Show on old racial killings to feature ‘46 Georgia case
The Atlanta Journal-Constitution
Sunday, October 05, 2008
The 1946 murders at Moore’s Ford bridge near Monroe will be front and center as part of a new TV series airing Sunday night.
The first episode of the four-part “Murder in Black and White,” a documentary about civil rights-era cold cases that have been reopened by federal investigators, premieres at 10 p.m. on TV One [Comcast channel 71].
Creator Keith Beauchamp said he hopes the shows strike an emotional chord with viewers.
“I want people to react and come to action,” Beauchamp said.
Sunday’s episode focuses on the lynching of two black couples on the Walton County bridge, about 60 miles east of Atlanta. Roger and Dorothy Malcom and George and Mae Murray Dorsey were shot more than 60 times during the day of July 25, 1946, by a number of unmasked men.
Through interviews with eyewitnesses, relatives and historians — all cobbled together with the help of the FBI investigators working the cases — the shows piece together how the crimes happened and point to what clues may remain to bring suspects who are still living to justice. At the end of each show, viewers are asked to help.

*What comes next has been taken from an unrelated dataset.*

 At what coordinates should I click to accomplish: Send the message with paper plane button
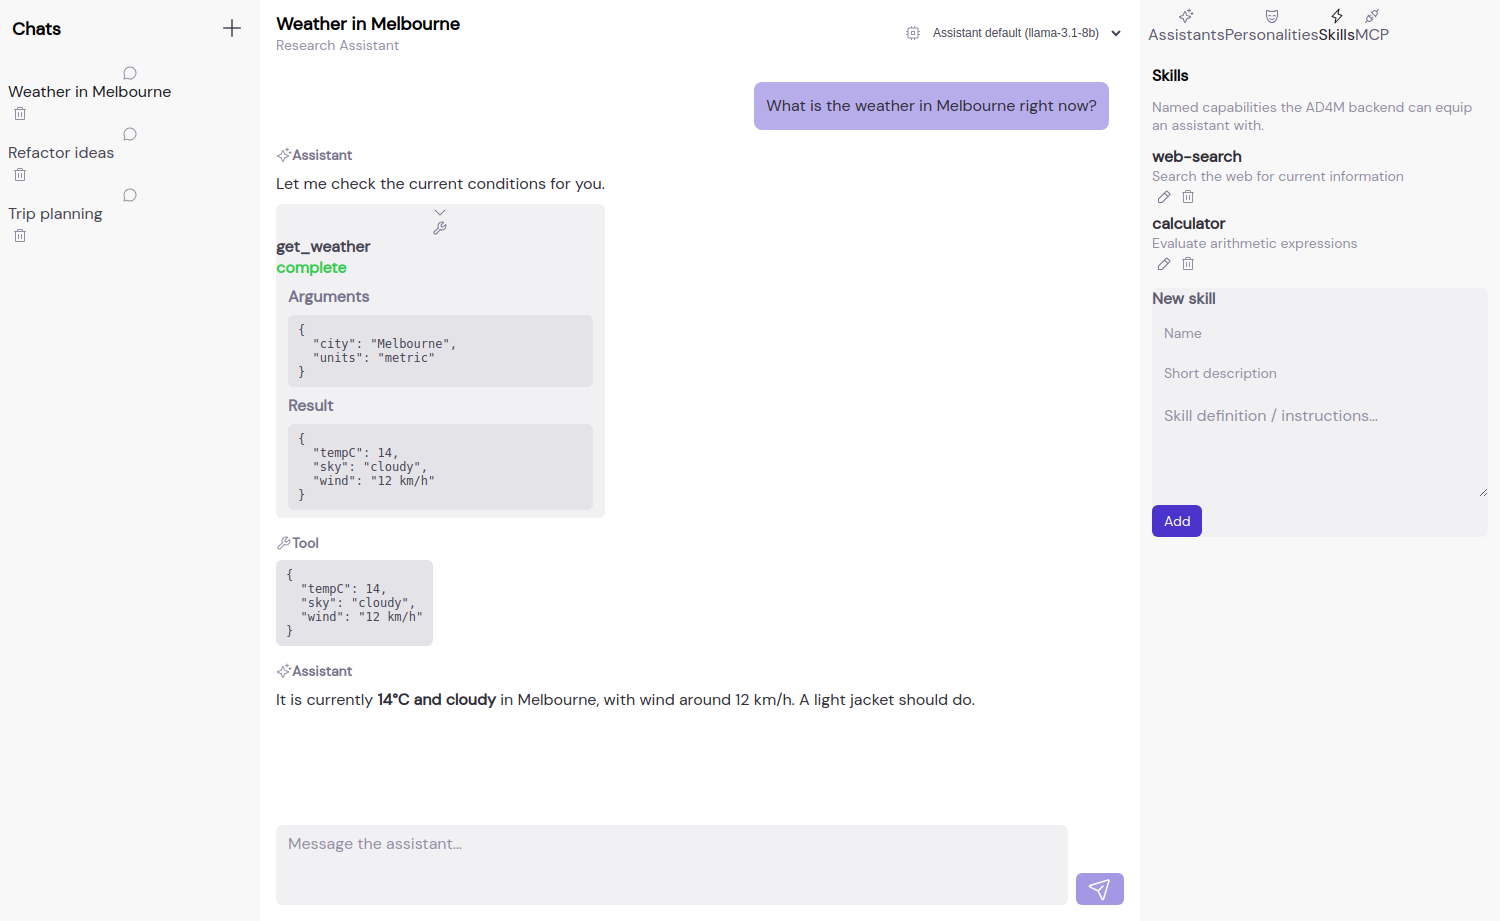[1100, 889]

“This is an outreach program. We’ll have a tip line where people can give information to the FBI,” Beauchamp said.
Beauchamp is the New York City filmmaker whose 2005 documentary, “The Untold Story of Emmett Louis Till,” helped persuade the FBI in 2004 to reopen investigations of the Chicago teenager’s lynching in 1955.
Till’s gruesome death in Money, Miss., was an important spark to the modern civil rights movement and remains unsolved. Beauchamp’s work with the FBI on the Till case provided a chance to work with other cases.
“While I was working with the Emmett Till [case] with the FBI, they kept telling me about other cases that were lingering,” he said.
With the inception of a cold case unit in the U.S. Justice Department, the FBI presented the cases that were being investigated.
“They’re hoping there’s some way they can bring forward witnesses to bring some kind of justice,” Beauchamp said.
Three other episodes will air Monday through Wednesday, at 10 p.m., featuring similar cases in Alabama and Mississippi:
• Willie Edwards, a 24-year-old Montgomery truck driver, husband and father of two, whom Ku Klux Klansmen allegedly forced to jump to his death from a bridge.
• The Rev. George Lee, the first black registered voter in Belzoni, Miss., who investigators believe was shot in the face by a passing white driver.
• Lamar Smith, a black World War I veteran who was helping a black couple in Brookhaven, Miss., to vote. He was beaten and shot before witnesses in front of the city’s courthouse.
The Rev. Al Sharpton, a civil rights activist, will host the shows.